Victor and Cazire is the product of Shelley's early and powerful urge to publish, to make an author of himself. It's also evidence of his inclination to literary collaboration; he was "Victor" and his sister Elizabeth (1794-1831) "Cazire," a name taken from Charlotte Dacre's 1805 novel, Confessions of the Nun of St. Omer.
The reason for its rarity is that its longest poem, “St. Edmond’s Eve,” is plagiarized from Tales of Terror, a collection of Gothic poems and Gothic parodies published in 1801, where it was titled “The Black Canon of Elmham, or, St Edmond's Eve.” (The book has parodically lurid illustrations; the frontispiece is below.) Shelley’s publisher, John Joseph Stockdale, detected the plagiarism just a few weeks after Victor and Cazire appeared, attributing “The Black Canon” / “St. Edmond’s Eve” to Matthew Gregory Lewis. He relates that Shelley "with the ardour natural to his character ... expressed the warmest resentment at the imposition practiced upon him by his coadjutor, and ... instructed me to destroy all the copies..." (1) Since Shelley was almost surely the originator of the imposture, this resentment should have been aimed at himself; it’s hard not to think that he was laughing up his sleeve at his own joke. In any case, although Shelley had already received a considerable number of books, most of the 1500 copies (quite a large print run for a pair of unknown and pseudonymous writers) were destroyed. (2)
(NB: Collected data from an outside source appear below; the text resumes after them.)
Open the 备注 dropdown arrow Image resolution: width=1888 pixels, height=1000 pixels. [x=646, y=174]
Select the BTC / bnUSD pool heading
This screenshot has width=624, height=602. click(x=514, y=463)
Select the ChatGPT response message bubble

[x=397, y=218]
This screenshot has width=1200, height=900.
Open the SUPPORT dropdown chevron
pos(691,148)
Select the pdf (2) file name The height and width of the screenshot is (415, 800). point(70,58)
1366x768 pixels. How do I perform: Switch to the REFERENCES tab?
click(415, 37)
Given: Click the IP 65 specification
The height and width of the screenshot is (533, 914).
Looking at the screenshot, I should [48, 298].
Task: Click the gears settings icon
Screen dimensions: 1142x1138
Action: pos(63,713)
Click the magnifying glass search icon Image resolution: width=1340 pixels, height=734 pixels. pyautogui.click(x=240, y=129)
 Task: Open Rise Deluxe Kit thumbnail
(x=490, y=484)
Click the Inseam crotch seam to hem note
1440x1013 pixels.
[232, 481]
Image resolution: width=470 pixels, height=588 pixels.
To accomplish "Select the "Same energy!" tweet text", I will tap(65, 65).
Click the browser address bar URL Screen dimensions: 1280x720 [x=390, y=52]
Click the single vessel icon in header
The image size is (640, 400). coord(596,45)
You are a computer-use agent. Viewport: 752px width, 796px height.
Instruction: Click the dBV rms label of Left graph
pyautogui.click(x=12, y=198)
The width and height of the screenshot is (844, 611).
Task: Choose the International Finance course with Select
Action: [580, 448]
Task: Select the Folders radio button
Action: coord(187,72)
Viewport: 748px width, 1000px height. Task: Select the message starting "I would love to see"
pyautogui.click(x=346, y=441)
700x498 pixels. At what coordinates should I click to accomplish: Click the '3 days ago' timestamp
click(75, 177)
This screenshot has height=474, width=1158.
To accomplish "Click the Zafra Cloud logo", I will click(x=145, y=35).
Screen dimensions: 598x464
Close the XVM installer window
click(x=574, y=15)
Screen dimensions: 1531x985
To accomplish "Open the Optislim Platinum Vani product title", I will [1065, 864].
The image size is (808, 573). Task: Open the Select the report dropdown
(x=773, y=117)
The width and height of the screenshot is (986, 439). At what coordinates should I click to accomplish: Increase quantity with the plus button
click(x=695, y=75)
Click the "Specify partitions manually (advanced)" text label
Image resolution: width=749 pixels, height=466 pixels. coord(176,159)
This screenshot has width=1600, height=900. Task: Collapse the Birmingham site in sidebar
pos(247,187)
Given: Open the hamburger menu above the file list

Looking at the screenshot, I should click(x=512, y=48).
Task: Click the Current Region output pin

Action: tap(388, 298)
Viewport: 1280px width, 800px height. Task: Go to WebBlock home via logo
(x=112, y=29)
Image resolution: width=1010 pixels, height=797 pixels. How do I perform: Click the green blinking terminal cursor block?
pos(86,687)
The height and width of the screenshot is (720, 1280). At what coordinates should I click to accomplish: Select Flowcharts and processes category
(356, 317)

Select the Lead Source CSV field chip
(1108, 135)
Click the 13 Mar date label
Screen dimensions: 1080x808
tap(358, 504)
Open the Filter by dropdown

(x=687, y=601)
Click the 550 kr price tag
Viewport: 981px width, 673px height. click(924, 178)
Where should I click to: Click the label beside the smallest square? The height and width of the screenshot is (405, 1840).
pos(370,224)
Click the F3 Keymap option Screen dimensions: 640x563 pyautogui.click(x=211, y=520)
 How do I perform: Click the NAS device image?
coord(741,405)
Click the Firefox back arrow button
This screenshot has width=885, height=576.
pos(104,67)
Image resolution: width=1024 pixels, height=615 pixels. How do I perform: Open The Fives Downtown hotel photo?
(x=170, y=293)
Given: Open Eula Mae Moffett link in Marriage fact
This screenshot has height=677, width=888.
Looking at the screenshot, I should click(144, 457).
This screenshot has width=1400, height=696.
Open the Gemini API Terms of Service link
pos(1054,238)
So when, last May, the New York bookseller Jonathan Hill mentioned casually, in an email about something else altogether, that a copy of Victor and Cazire was on the market, I was staggered. It was in the possession of a Paris bookseller, Stéphane Clavreuil, an old friend of his; the Parisian had recently bought the book in Florence. The more I considered, the clearer it became to me that we had to buy it. And so we did. I won't go through the machinations it took to acquire Victor and Cazire, except to say that they were slightly baroque and very exciting. -- everyone loves a chase. More to the point: I have some wonderfully helpful colleagues here at the NYPL; and both in alerting me to the book and in his help in letting us acquire it, Jonathan Hill proved himself again a mensch and a prince among booksellers. It arrived in July.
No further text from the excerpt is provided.